TD Bank Financial Group began their special report on sustainable health care in Ontario arguing that rising health costs are a window of opportunity for some much needed program re-design. To read the full report released May 27, 2010 click here
The report emphasizes the urgency of making changes that ensure Ontarians get “biggest bang for their [health care] buck”. This is not just about dollars and cents. The proverbial carrot is “successful reform would benefit Ontarians in the form of a higher quality of life”.
TD’s recommendations are premised on evidence of surging health costs both now and in the future. Their future spending projection, unpacked exactly what powers “the Pac Man”. (Pac Man is the nickname for the portion of program spending devoted to health care. The term was coined by TD economist Don Drummond.)
The study identifies several drivers of health spending growth: inflation, utilization and, of course, demographics. Like inflation, demographics counts as two drivers, one for population aging and another for population growth. It is important to point out though, that the impact of aging on the health care budget is only 1% growth per year compared to 2% for general inflation and another 2% for utilization. Moreover, the report acknowledges fewer youngsters mean lower investments in public schools, which helps to lessen budgetary pressures.
According to TD’s calculations, the Pac Man’s hunger will keep growing. By 2030, it will “gobble” up almost 80% of Ontario program spending. However this all depends on underlying assumptions – the reports’ authors admit that there are x factors, such as economic growth, that could mean that health spending comes in closer to a 65 % share. Nonetheless, they rightly point out that 65% is still a large chunk of program spending.
TD’s analysis concludes with a stern warning: the Health Care Pac Man is a threat to Ontarians’ future quality of life (especially since it is a post-surplus world and Ontario is not starting with a balanced budget).
What to do? Follow POLICY 101 and begin with research. Next, highlight lessons learned from other jurisdictions: 1. no jurisdiction has all the answers; 2. cost containment means increasing value per dollar; 3. quality improvements require additional revenue; and 4. private financing does not equal public saving.
Next, present a compelling case for reform. TD notes that simply starving programs without reforming them (the strategy of the 1990s) fails to generate sustainable savings. Consequently, TD argues, it is important to restructure how things are done in the health care system today, if we are to have sustainable savings in the future.
This conclusion informs TD’s blueprint for change – a ten point reform package focused on improving information use, changing financial incentives, and bringing in new revenue to improve system efficiency.
TD’s How-To Guide:
Use information to increase the efficiency of the health care system:
1. Engage in health promotion.
2. Get some good data on health inputs and outputs by expanding IT usage.
3. Form yet another committee to provide advice on value for quality health care (are the Kirby Report and the Romanow Commission not enough?).

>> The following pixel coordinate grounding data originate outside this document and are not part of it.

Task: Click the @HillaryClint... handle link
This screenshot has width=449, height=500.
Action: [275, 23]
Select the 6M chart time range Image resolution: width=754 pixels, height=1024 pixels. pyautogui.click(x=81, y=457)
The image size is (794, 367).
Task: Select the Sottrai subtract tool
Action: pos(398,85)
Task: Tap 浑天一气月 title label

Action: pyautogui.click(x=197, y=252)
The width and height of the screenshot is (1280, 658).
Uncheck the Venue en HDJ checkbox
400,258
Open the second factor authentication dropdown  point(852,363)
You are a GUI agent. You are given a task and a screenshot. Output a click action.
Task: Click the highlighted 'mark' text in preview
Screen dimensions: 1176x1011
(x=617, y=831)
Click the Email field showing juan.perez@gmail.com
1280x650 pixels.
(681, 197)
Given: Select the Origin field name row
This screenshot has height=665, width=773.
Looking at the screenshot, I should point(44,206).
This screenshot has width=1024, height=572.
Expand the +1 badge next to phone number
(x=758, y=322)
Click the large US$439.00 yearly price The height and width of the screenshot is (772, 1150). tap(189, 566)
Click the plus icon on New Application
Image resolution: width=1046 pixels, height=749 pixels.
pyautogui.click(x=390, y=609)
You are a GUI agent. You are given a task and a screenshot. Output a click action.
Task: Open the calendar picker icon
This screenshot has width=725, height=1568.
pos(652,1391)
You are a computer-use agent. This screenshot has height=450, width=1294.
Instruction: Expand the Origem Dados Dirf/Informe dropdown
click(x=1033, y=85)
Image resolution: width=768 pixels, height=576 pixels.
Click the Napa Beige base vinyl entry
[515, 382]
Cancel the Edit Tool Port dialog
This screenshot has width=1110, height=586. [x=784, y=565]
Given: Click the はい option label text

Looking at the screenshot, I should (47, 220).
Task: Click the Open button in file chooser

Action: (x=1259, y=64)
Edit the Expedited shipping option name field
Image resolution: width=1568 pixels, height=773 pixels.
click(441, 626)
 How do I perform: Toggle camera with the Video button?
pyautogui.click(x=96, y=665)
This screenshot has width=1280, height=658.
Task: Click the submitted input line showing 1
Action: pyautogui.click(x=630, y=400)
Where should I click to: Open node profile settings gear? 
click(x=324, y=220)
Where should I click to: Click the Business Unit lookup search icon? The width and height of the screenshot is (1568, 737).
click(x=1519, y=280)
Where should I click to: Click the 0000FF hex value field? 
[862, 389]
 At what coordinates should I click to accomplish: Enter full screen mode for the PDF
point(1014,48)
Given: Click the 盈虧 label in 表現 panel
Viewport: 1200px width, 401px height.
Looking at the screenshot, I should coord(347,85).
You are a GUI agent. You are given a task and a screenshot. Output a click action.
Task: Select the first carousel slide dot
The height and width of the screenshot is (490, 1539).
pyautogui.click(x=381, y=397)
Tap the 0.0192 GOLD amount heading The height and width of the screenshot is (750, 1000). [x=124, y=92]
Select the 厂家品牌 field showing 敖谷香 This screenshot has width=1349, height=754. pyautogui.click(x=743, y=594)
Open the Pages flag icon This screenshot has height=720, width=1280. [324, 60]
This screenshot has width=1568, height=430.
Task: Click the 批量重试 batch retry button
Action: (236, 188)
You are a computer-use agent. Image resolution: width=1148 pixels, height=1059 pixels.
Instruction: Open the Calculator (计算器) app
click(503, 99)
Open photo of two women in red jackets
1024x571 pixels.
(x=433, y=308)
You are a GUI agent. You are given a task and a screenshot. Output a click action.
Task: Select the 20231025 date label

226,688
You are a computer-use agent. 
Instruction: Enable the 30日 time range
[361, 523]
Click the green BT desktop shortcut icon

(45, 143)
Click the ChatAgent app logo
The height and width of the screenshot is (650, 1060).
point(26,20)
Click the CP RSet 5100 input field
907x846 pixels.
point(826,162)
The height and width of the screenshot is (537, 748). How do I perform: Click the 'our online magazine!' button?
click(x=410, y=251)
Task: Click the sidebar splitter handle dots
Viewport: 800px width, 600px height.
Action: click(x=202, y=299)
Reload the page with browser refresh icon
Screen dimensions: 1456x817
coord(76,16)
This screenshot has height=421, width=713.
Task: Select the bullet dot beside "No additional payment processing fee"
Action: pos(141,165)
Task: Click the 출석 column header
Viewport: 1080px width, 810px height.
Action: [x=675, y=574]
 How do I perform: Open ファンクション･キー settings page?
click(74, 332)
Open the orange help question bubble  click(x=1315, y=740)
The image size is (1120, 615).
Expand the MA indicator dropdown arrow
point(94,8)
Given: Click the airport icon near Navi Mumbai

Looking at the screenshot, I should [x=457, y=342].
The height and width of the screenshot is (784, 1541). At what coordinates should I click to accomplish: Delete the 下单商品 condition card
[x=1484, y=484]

Alter incentives to improve system efficiency:
4. Shift to a blended physician remuneration model (rather than straight fee for service).
5. Pay hospitals for “episodes of care” not individual services preformed.
6. Allow nurse practitioners and other non-physician health professionals to take on some physician functions.
7. Make the Ontario Drug Benefits Program means-tested rather than age-tested.
Use new revenue to improve efficiency (at the margin):
8. Develop a new revenue source by pre-funding drug coverage.
9. Create more new revenue by adding a health-care benefit tax to the income tax structure.